The study protocol was approved by the Lithuanian Bioethics Committee. All participants signed an informed consent before the start of study procedures.

Inclusion and exclusion criteria

Principal inclusion and exclusion criteria for MS patients were:

The age of participants – 18 years and more;

MS diagnosis was established according to the revised McDonald criteria 2010;

The participants should not have any concomitant diseases causing neurological physical disability, psychiatric disorders, or diseases affecting cognitive functions;

The participants should not be treated at least for 1 month prior to inclusion in the study with any medications affecting cognitive functions (e.g., antidepressants, anxiolytics, antipsychotics, H2 blockers, opioids, and anticholinergics);

MS patients should not be treated at least for 2 weeks prior to inclusion in the study with high doses of intravenous methylprednisolone and/or plasma exchange and at least for 6 months did not receive long-term oral prednisolone therapy;

Brain MRIs for MS patients were performed not earlier than 2 weeks before cognitive examination. Demyelinating focal lesions had to fulfill radiological Barkhof criteria for MS radiological diagnosis.
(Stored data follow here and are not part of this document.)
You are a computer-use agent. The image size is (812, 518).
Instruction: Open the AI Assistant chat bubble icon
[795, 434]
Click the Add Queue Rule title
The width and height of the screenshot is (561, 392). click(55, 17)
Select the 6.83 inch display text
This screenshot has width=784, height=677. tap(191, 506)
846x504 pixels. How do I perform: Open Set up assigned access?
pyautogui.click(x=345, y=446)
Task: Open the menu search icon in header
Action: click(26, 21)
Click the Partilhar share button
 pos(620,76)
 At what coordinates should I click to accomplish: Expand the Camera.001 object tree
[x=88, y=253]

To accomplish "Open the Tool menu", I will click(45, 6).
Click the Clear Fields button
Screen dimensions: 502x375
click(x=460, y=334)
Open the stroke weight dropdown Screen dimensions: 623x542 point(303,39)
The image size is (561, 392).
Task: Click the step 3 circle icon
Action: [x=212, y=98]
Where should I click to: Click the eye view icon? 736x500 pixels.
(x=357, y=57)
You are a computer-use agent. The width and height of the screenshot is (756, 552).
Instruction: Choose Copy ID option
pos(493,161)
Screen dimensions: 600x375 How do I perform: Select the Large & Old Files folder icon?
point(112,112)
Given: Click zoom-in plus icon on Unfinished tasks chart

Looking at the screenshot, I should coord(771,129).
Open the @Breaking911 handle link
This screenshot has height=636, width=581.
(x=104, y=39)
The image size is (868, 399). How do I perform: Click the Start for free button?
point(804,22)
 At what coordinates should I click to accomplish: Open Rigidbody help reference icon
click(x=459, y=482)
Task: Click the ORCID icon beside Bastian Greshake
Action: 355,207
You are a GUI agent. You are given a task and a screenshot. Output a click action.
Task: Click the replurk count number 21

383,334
Any conditions not fulfilling inclusion criteria were considered as exclusion criteria.

Neurological examination was performed and laboratory investigations were made to exclude other neurological and other somatic diseases. General physical disability of MS patients was evaluated by use of the EDSS scale.

Cognitive testing instruments

To assess cognitive function, a cognitive test battery consisting of 11 cognitive tests and subtests was applied:

Working memory and attention were assessed by the Digit Span Forwards Test (DSf) and Digit Span Backwards Test (DSb);

Speed of psychomotor reactions and attention were tested by using the Digit Symbol Substitution Test (DSST);

Attention concentration and mental flexibility were tested by the Trail Making Test-A, (TMT-A) and Trail Making Test-B (TMT-B);

Executive function (pattern fluency similar to verbal fluency tests) and attention were evaluated by the Five Point Test (FPT);

Verbal memory and verbal learning were evaluated by the Rey Auditory Verbal Learning Test (RAVLT);

Verbal delayed recall and recognition were tested by a variant of the RAVLT Words Recognition Test;

Verbal fluency was evaluated by the Letter Fluency Test (LFT-P,A,S) and Category Fluency Test (CATflT);

Visual constructive memory was tested using the Rey-Osterrieth Complex Figure Test (ROCFT);

Logical memory was evaluated by the Short Story Test (Story);

Semantic memory was assessed by the Word Pair Association Test (WPA);

Conceptual reasoning and executive function were tested by the Cognitive Estimation Test, Axelrot Miles (Cog ET).

MRI scans

Magnetic resonance imaging was performed using a 1.5 Tesla scanner Magnetom Symphony (Siemens, Germany). MRI examinations included the following sequences: T1 (repetition time 526 ms, echo time 14 ms), T2 (repetition time 4110 ms, echo time 105 ms) and fluid-attenuated inversion recovery (FLAIR) T2 (repetition time 9000 ms, echo time 122 ms). Slice thickness was 5 mm. A radiologist who was blinded to the patient’s MS diagnosis and clinical data rated brain lesions and calculated linear measures of brain atrophy. T2W and T1W lesion load was calculated and classified according to the scheme, taking into account the amount and localization of T2W and T1W lesions (Table 1).

Table 1

Classification of the brain MRI lesions.

Variants of MRI classification*	1	2	3	4
T2W	0	1–2	3–8	9+
Infratentorial	0	1+
Juxtacortical	0	1+
Periventricular	0	1–2	3+
T1W „black holes‟	0	1–2	3+

Linear MRI parameters for measuring brain atrophy were applied: width of third ventricle, bicaudatus index, bifrontal index, Huckman Index, index of frontal atrophy, Evans index and index of corpus callosum (Table 2).

Table 2

Brain MRI linear measures of atrophy and indexes.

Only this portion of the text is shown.